Tasks to carry out –
1 > In the passage on direct concern, how many times does the expression ‘of direct concern to them’ appear in the fourth paragraph of Article 263 TFEU?
2 > Set down word for word the part of the passage on direct concern starting at "As regards the" and ending at "entail implementing measures’.".
3 > Take the passage on direct concern under Article 263 TFEU further, picking up right after its last sentence.

Extract to read –
....
As regards the concept of direct concern, the expression ‘of direct concern to them’ appears twice in the fourth paragraph of Article 263 TFEU. First, that provision reiterates the wording of the fourth paragraph of Article 230 EC in referring to ‘an act … which is of direct … concern to them’. Secondly, the fourth paragraph of Article 263 TFEU introduces the concept of ‘a regulatory act which is of direct concern to them and does not entail implementing measures’.

The condition of direct concern as laid down in the fourth paragraph of Article 230 EC, required that, first, the contested Community measure must directly affect the legal situation of the individual and, secondly, it must leave no discretion to the addressees of that measure, who are entrusted with the task of implementing it, such implementation being purely automatic and resulting from the impugned rules without the application of other intermediate rules. By allowing a natural or legal person to institute proceedings against regulatory acts of direct concern to them which do not entail implementing measures, the fourth paragraph of Article 263 TFEU pursues an objective of opening up the conditions for bringing direct actions. Accordingly, the concept of direct concern, as recently introduced in that provision cannot, in any event, be subject to a more restrictive interpretation than the notion of direct concern as it appeared in the fourth paragraph of Article 230 EC. Where it has been established that an applicant is directly concerned by a Commission decision, within the meaning of the concept of direct concern as laid down by the fourth paragraph of Article 230 EC, it must be held that he is also directly concerned by the contested decision within the meaning of the concept of direct concern as recently introduced in the fourth paragraph of Article 263 TFEU.

(see paras 18, 26-27, 32)

3.      A decision by the Commission on the non-inclusion of an additive in the list of additives which may, under Directive 2002/72 relating to plastic materials and articles intended to come into contact with foodstuffs, be used in the manufacture of such materials and articles, which has the consequence that the marketing of materials and articles containing that additive is prohibited, must be considered to directly affect the legal position of undertakings which buy that additive and use it to manufacture a product with antimicrobial and antibacterial properties, which is then sold on for use in the manufacture of plastic materials and articles intended to come into contact with foodstuffs.

(see paras 28, 30)
....
[Rows drawn from a dataset]
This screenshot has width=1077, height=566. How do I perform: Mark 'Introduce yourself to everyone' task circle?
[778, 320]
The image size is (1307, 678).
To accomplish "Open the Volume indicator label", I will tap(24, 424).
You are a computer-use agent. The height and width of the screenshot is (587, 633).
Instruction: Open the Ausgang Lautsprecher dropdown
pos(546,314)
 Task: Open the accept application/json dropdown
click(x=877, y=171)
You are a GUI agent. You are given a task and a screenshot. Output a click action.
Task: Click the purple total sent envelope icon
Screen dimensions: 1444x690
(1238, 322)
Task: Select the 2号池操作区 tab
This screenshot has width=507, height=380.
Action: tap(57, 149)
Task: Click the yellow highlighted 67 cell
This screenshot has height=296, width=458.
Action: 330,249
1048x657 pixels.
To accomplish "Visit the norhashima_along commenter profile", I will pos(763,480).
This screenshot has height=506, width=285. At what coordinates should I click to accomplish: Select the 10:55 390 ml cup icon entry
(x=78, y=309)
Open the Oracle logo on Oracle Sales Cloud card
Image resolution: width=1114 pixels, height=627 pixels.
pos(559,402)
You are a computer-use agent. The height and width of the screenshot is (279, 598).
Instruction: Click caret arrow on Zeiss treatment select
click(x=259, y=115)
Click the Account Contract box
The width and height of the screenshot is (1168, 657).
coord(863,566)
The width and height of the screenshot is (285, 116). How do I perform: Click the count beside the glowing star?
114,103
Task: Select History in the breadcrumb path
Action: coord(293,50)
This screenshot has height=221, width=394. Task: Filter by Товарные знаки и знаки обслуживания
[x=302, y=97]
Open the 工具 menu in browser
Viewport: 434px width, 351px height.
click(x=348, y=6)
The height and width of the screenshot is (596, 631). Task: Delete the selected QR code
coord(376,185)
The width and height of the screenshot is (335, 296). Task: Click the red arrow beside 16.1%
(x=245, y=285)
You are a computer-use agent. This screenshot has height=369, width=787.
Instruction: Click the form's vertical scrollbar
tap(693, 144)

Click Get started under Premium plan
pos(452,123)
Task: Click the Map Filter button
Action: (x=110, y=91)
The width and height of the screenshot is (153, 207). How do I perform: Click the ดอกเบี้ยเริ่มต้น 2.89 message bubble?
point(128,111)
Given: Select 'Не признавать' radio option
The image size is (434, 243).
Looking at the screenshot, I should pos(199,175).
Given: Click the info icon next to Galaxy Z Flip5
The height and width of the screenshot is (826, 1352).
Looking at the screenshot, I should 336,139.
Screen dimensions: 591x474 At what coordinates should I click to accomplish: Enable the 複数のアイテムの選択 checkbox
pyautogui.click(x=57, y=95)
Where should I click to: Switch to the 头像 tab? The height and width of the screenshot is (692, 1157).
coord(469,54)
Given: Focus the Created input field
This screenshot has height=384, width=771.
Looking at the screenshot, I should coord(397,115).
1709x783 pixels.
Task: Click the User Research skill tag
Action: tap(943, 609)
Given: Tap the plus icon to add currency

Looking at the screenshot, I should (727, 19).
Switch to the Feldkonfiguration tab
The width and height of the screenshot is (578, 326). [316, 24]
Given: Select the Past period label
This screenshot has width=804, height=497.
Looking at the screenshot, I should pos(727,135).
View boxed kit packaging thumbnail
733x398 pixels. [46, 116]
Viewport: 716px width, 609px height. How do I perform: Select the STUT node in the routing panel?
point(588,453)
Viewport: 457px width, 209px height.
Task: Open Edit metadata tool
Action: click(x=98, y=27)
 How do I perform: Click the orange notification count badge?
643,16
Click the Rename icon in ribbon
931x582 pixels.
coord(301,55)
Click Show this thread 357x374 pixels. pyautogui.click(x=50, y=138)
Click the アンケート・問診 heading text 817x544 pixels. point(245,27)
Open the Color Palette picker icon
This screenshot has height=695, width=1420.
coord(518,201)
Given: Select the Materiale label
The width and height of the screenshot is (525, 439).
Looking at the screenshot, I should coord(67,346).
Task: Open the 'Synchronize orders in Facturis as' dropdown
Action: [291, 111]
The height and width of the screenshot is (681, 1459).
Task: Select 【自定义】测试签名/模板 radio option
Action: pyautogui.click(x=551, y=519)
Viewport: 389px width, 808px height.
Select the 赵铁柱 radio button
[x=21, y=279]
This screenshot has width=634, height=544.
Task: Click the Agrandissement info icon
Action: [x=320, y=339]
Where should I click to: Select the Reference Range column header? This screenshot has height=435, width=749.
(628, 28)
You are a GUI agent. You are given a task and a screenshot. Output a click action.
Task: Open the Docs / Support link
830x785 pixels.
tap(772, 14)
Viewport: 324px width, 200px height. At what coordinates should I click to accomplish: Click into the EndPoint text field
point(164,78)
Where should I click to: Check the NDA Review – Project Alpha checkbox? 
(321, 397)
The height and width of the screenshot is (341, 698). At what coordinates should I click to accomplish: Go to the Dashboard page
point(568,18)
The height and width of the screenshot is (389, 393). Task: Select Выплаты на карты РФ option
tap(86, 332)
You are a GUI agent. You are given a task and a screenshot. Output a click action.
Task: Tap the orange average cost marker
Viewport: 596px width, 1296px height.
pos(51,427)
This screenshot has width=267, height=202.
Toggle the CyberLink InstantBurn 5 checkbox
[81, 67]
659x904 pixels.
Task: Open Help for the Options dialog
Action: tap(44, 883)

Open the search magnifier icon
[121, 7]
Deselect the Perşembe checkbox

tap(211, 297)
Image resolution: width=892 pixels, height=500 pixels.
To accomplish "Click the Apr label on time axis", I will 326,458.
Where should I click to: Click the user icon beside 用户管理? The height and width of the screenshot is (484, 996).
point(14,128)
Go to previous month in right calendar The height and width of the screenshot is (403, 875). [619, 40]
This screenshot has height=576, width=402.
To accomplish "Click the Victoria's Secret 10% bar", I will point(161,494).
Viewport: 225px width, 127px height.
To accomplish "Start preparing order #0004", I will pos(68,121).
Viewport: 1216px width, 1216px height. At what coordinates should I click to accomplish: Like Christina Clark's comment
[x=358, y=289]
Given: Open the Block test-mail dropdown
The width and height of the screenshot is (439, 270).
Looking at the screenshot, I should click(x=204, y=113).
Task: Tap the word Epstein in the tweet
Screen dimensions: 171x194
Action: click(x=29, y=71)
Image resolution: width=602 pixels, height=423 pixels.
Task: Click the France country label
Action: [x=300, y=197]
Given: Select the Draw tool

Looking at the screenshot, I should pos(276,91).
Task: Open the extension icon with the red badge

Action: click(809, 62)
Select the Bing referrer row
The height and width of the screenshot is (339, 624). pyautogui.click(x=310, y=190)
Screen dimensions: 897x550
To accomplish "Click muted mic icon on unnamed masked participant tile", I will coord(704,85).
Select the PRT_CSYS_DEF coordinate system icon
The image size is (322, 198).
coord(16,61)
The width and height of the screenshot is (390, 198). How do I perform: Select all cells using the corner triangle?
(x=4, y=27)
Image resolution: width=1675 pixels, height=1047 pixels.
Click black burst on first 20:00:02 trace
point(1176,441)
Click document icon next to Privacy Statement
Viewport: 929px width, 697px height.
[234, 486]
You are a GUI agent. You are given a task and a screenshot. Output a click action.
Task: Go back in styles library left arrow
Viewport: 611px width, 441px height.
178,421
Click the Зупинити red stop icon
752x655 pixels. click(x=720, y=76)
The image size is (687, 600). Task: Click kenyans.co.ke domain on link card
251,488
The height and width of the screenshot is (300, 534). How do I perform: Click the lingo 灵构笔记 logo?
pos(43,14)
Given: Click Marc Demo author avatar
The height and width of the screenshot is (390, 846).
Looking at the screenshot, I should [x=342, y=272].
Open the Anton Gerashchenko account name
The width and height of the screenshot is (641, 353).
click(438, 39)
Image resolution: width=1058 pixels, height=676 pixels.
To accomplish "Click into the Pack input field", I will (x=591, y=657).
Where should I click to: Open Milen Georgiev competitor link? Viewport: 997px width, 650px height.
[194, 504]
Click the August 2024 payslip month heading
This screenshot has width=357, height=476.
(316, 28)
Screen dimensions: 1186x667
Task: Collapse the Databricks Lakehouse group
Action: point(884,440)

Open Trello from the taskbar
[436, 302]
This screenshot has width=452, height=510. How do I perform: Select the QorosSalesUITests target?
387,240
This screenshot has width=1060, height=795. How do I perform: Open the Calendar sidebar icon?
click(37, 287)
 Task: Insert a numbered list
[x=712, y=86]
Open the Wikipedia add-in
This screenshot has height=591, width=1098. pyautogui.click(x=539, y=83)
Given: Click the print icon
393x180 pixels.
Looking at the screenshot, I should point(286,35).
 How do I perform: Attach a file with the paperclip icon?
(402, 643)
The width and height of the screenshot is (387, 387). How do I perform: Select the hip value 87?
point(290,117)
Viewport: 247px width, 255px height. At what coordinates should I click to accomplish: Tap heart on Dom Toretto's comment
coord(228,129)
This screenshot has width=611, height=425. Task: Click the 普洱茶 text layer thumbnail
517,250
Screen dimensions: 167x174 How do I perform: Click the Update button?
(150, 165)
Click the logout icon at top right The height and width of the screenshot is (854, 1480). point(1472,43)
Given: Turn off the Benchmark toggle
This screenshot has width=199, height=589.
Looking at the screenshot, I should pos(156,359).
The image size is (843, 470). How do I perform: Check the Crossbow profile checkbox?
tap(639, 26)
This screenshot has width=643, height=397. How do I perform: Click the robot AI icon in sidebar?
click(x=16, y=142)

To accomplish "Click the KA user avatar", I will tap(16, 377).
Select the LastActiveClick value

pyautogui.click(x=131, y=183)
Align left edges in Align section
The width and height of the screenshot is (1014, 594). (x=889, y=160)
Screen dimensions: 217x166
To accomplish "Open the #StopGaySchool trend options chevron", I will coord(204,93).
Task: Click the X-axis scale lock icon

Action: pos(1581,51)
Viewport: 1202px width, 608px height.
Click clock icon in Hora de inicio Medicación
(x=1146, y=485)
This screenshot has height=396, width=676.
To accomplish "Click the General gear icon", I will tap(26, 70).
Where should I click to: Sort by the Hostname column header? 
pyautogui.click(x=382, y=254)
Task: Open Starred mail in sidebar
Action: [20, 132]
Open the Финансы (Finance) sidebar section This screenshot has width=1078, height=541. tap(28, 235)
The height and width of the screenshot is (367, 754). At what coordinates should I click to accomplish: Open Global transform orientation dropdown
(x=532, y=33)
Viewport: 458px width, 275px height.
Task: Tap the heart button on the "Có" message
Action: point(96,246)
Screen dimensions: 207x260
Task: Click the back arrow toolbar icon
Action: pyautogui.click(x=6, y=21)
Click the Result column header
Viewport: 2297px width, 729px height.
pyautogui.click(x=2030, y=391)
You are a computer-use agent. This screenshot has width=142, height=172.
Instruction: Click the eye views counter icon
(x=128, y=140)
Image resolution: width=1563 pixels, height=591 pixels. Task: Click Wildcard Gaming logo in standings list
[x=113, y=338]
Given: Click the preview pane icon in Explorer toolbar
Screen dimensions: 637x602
....
Written responses –
1 > Twice.

2 >
As regards the concept of direct concern, the expression ‘of direct concern to them’ appears twice in the fourth paragraph of Article 263 TFEU. First, that provision reiterates the wording of the fourth paragraph of Article 230 EC in referring to ‘an act … which is of direct … concern to them’. Secondly, the fourth paragraph of Article 263 TFEU introduces the concept of ‘a regulatory act which is of direct concern to them and does not entail implementing measures’.

3 >
4.      A decision by the Commission on the non-inclusion of an additive in the list of additives which may, under Directive 2002/72 relating to plastic materials and articles intended to come into contact with foodstuffs, be used in the manufacture of such materials and articles, by which the Commission prohibited the marketing of a particular additive as an additive used for the manufacture of materials and articles intended to come into contact with foodstuffs, and, in order to do so, refused to include that additive on the positive list and removed that substance from the provisional list, cannot be based on Article 11(3) of Regulation No 1935/2004 on materials and articles intended to come into contact with food and repealing Directives 80/590 and 89/109. Article 11(3) of Regulation No 1935/2004 concerns only those cases in which the Commission intends to authorise the use and marketing, in the Union, of a substance incorporated in materials and articles intended to come into contact with foodstuffs.

(see paras 46-48)

5.      The Commission infringes the procedure laid down by Regulation No 1935/2004 on materials and articles intended to come into contact with food and repealing Directives 80/590 and 89/109 and by Directive 2002/72 relating to plastic materials and articles intended to come into contact with foodstuffs, where, following the withdrawal by the original applicant of the application for inclusion of an additive in the positive list, it adopts a decision not to include that additive in the list of additives which may be used in the manufacture of plastic materials and articles intended to come into contact with foodstuffs under Directive 2002/72, in the absence of a risk management decision within the meaning of recital 14 in the preamble to Regulation No 1935/2004.